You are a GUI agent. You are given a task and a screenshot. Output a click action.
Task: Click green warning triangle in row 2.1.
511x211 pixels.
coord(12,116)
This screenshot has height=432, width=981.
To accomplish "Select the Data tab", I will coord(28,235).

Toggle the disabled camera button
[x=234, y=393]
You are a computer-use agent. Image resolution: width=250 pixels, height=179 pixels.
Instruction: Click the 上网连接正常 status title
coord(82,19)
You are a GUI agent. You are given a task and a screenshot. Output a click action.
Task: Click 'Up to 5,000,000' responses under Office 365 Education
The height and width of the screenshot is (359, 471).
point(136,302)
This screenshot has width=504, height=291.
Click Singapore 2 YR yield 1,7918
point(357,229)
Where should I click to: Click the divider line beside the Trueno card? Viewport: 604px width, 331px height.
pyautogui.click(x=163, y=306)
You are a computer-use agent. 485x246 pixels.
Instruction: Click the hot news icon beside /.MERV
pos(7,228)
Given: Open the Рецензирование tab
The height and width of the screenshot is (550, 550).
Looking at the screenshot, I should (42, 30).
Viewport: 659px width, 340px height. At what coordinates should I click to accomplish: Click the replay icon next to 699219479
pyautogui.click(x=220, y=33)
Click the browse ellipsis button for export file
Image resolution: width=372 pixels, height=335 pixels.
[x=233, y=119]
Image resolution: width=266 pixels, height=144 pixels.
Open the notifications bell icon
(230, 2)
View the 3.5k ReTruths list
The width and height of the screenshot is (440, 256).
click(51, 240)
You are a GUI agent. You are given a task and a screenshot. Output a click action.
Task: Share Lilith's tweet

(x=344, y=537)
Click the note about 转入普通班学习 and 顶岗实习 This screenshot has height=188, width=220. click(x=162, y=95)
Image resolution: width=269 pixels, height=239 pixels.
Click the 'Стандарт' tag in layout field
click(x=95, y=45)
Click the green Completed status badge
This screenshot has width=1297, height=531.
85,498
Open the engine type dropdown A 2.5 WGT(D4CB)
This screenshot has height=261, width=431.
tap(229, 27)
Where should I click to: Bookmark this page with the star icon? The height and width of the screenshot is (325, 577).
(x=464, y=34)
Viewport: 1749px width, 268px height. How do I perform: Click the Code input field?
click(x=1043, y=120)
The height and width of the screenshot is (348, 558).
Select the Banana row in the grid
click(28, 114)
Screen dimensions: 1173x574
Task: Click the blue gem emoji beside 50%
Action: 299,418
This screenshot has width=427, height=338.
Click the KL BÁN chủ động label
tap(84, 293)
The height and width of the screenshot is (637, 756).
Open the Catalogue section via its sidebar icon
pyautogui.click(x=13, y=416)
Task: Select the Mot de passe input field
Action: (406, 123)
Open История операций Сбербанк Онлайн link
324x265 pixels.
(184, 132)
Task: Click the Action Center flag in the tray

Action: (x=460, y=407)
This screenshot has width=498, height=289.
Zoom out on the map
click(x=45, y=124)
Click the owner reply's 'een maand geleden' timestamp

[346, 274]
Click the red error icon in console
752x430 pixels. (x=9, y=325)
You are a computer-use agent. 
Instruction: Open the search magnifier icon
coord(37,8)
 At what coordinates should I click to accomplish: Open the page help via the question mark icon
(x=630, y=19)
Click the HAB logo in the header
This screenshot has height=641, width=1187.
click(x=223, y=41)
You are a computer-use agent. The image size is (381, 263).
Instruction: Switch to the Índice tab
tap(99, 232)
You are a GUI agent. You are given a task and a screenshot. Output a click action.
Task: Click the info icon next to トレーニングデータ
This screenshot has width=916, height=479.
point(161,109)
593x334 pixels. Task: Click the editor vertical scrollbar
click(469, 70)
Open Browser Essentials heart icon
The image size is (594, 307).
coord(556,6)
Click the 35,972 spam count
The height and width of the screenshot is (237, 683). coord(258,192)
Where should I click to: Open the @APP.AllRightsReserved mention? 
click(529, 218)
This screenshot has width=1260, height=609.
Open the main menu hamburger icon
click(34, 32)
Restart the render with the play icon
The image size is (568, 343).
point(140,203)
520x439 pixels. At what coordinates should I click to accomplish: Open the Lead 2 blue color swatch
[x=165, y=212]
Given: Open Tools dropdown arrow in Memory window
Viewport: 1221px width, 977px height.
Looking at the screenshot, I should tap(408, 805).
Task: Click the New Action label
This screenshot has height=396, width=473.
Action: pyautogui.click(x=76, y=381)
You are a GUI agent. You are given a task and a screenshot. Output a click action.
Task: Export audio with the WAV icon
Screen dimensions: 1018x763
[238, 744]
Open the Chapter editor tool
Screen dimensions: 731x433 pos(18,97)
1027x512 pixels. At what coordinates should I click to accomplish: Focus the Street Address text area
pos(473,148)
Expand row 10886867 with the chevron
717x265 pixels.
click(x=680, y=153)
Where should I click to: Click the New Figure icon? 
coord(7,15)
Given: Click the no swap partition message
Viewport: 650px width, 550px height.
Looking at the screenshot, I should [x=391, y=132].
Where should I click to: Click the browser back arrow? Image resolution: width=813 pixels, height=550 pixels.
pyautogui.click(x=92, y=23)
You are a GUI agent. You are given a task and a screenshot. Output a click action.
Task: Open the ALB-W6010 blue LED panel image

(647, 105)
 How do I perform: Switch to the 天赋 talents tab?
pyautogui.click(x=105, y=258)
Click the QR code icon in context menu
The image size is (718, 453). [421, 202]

◆ ◆ ◆ ◆

(Your goal) In the listing above, find the line with "Where should I click to: Click the divider" and the line with "Given: Open the Рецензирование tab"; output exactly those lines and all lines between them.

(Answer)
Where should I click to: Click the divider line beside the Trueno card? Viewport: 604px width, 331px height.
pyautogui.click(x=163, y=306)
You are a computer-use agent. 485x246 pixels.
Instruction: Click the hot news icon beside /.MERV
pos(7,228)
Given: Open the Рецензирование tab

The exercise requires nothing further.